Role of intracellular mediators in glucagon secretion: studies using intact and electrically permeabilized rat islets of Langerhans

Abstract

The roles of calcium, cyclic AMP (cAMP), activation of protein kinase C (PKC) and the effect of ATP on glucagon secretion were investigated in intact and permeabilized rat islets of Langerhans, Ca²⁺ (10 nm-10 μm) stimulated glucagon secretion from electrically permeabilized islets in a dose-dependent manner. Forskolin and cAMP stimulated secretion from intact and permeabilized islets respectively, the latter at both sub-stimulatory (50 nm) and stimulatory (10 μm) Ca²⁺ concentrations. The tumour-promoting phorbol ester phorbol 12-myristate 13-acetate (PMA) increased secretion from both intact and permeabilized islets. In the latter, PMA increased glucagon release at both Ca²⁺ concentrations, the effect being enhanced at the stimulatory Ca²⁺ concentration, over and above that caused by C^a alone.
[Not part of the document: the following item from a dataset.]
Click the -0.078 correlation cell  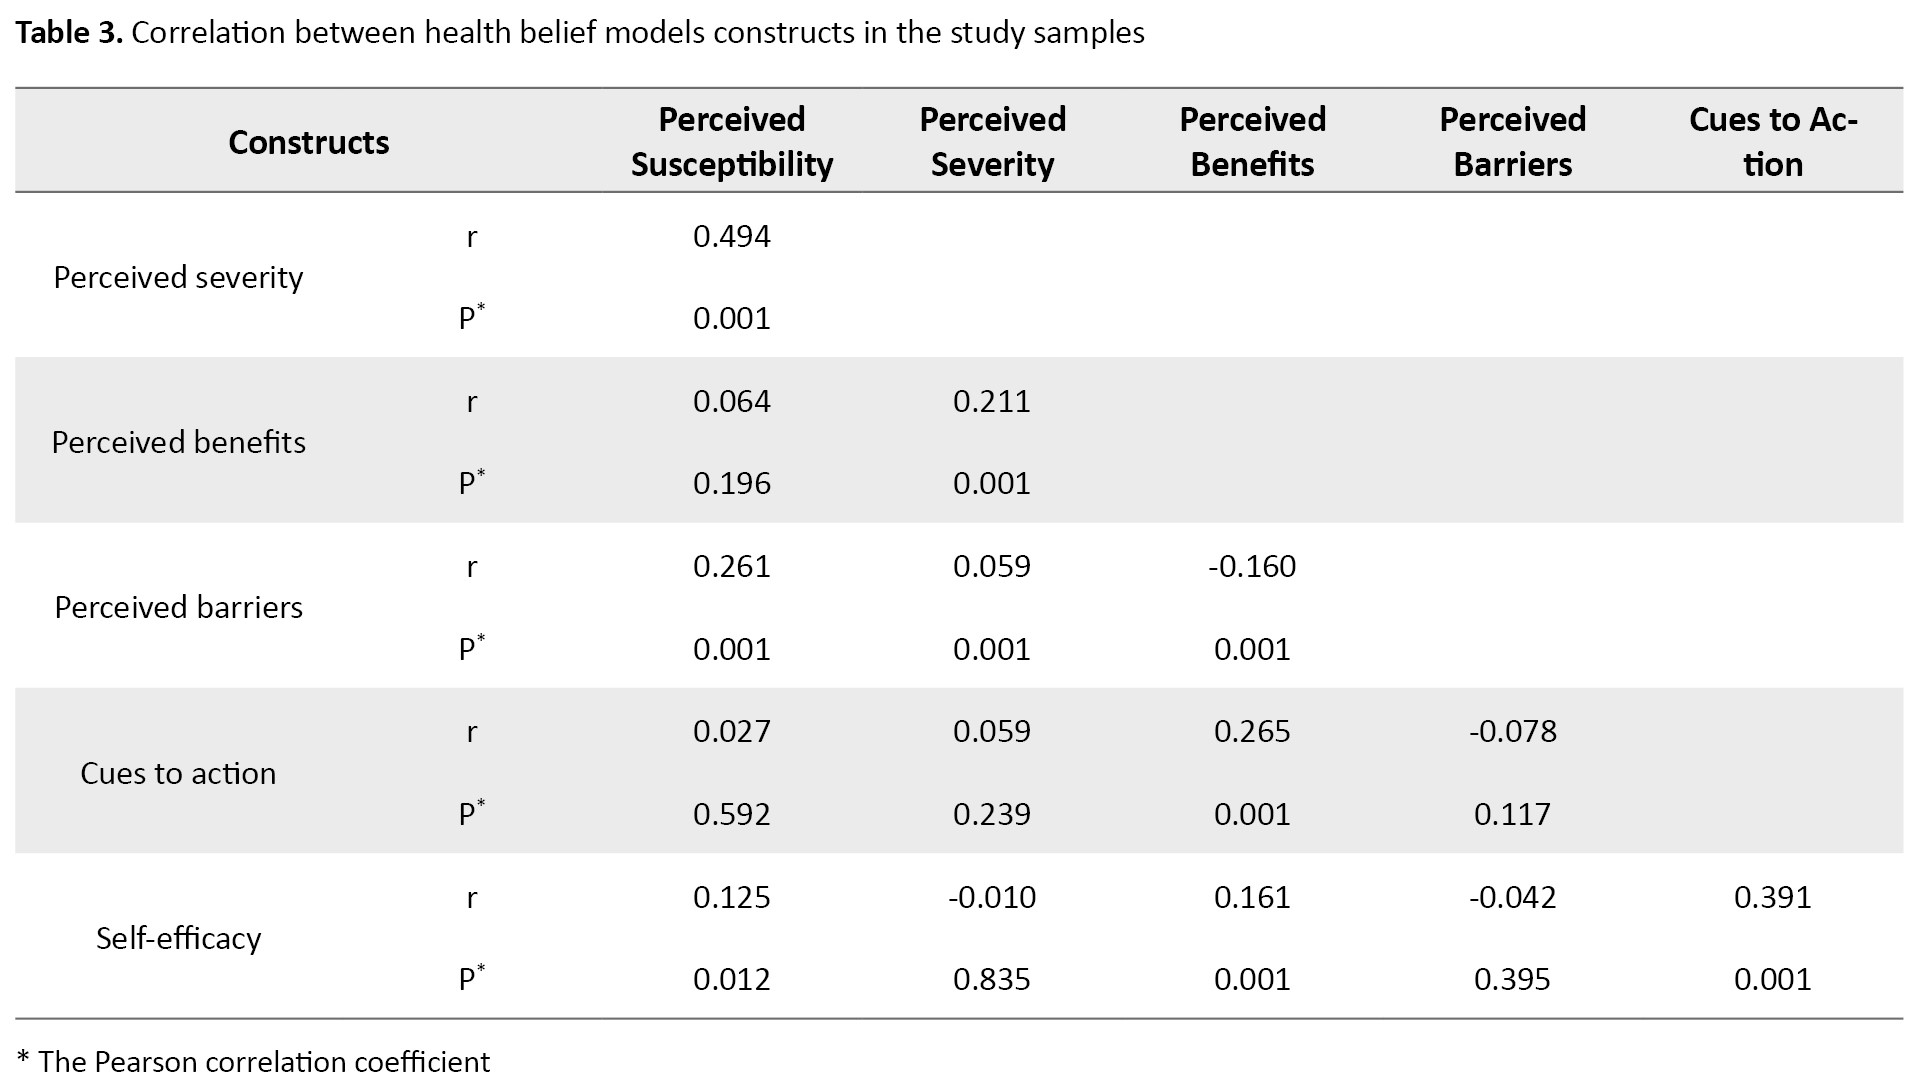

Reduction of ATP content by incubation with the metabolic inhibitor 2,4-dinitrophenol resulted in an increased basal release of glucagon from intact islets, whilst arginine-induced glucagon secretion was abolished in both intact and permeabilized islets. Ca²⁺-induced glucagon secretion required MgATP in the permeabilized islets of Langerhans. These results suggest that Ca²⁺ acts as an initiator of glucagon secretion, whilst cAMP and activation of PKC may exert their effect as modulators of secretion. ATP is required for glucagon secretion in electrically permeabilized islets and is necessary for arginine-induced glucagon secretion in both intact and permeabilized islets.